[Activity 1] In the Rocky Flats post, what was the area used for before it became a reserve?
[Activity 2] Write out the Rocky Flats post word for word, from "After a good" up to and including "lingered around me.".

[Excerpted passage]
• • • •

Half-Life
It’s the last day of July already. Where has the season gone? Summer lasts a short breath, pleasurable like a woman's moan, winter stretching like a groan. I think the state of things has warped my perception of time… lacking pain and suffering, its flown by in this paradisaical, halcyon existence. The FT remote gig gives me flexibility to do what I want to do, and now I spend my days writing and drawing and riding and shooting. BUT, at this rate I’ll be in my 70’s come tomorrow and dead by Friday. Of course it would be a Friday.
Closed down the Boulder library and had 3 hours till sunset, so I hung out by the creek and warmed my frigid body in the sun like how lizards do. Sitting in the A/C for so long makes it feel like winter, and damn if this body just doesn’t hold heat. Once I felt human again, I rode over to to Rocky Flats Wildlife Reserve to shoot the abandoned ranch for sunset. I remember bringing a friend here once and we had turned around just outside the parking lot when we were stopped by a MASSIVE sign with the international radiation warning plastered across it. Before becoming a reserve, the area was used by the Atomic Energy Commission to refine plutonium for Trident warheads. The program was cancelled in the 80’s under the Bush administration though, and the area became part of a federal Superfund effort to decontaminate it. But that was two years ago that we were here and now the gate was open and the sign was gone, so good enough for me. I'm sure it's fine for visitors. Just drink a lot of water if you go. Like a lot of water.
After a good hour of hurriedly walking the plains and worrying I wouldn’t find the ranch before dark, I found it just as the sun was getting ready to set. The ranch was not the placid place I saw online when Googling local places to shoot. If the place had a soundtrack, it would be a lone cello with the bow scraping the G string. It was a sullen place as I’ve ever seen, alone in a sea of grass. Although maybe it’s not all empty… I was in Dearfield, a ghost town left of the great depression east of here when I came across a snake inside an abandoned house like the one here. So I felt tension for what was around, or what I imaged was around. And as the vesper sky emerged and the coming dark bolstered my imagination, I thought of what lingered around me.
It was profoundly disconcerting at evening, waiting for the haunts to come, waiting for what's in store, waiting for withered fingers to reach out and grab you from the dark. Wind begins to rustle through the grass and ominous clouds hunch overhead, watching me. And the sun nears the horizon, and that dreadful moment comes where it goes under and you're left alone in the dark with the fresh monster. And then the sun sets and the inherent creepiness grows exponentially with each following moment. Old wooden boards creek and moan as the buildings come alive. "Sscreeeeeech" the barn exclaims suddenly, and I look back to see where the wind lifted a loose panel on the roof and slammed it down against the rafters. Another gust blows through and the barn reaches into the air with its loose panel. The gust swirls past me and in dreadful anticipation i watch helplessly as the winds lets go of the panel and it begins to swing back to its body. Crack! The lifeless sound puts the fear into me.

• • • •

[Dataset excerpt]
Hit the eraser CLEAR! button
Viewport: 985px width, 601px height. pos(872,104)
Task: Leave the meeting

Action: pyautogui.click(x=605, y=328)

• • • •

[Exercise answer 1] The Atomic Energy Commission used it to refine plutonium for Trident warheads.

[Exercise answer 2]
After a good hour of hurriedly walking the plains and worrying I wouldn’t find the ranch before dark, I found it just as the sun was getting ready to set. The ranch was not the placid place I saw online when Googling local places to shoot. If the place had a soundtrack, it would be a lone cello with the bow scraping the G string. It was a sullen place as I’ve ever seen, alone in a sea of grass. Although maybe it’s not all empty… I was in Dearfield, a ghost town left of the great depression east of here when I came across a snake inside an abandoned house like the one here. So I felt tension for what was around, or what I imaged was around. And as the vesper sky emerged and the coming dark bolstered my imagination, I thought of what lingered around me.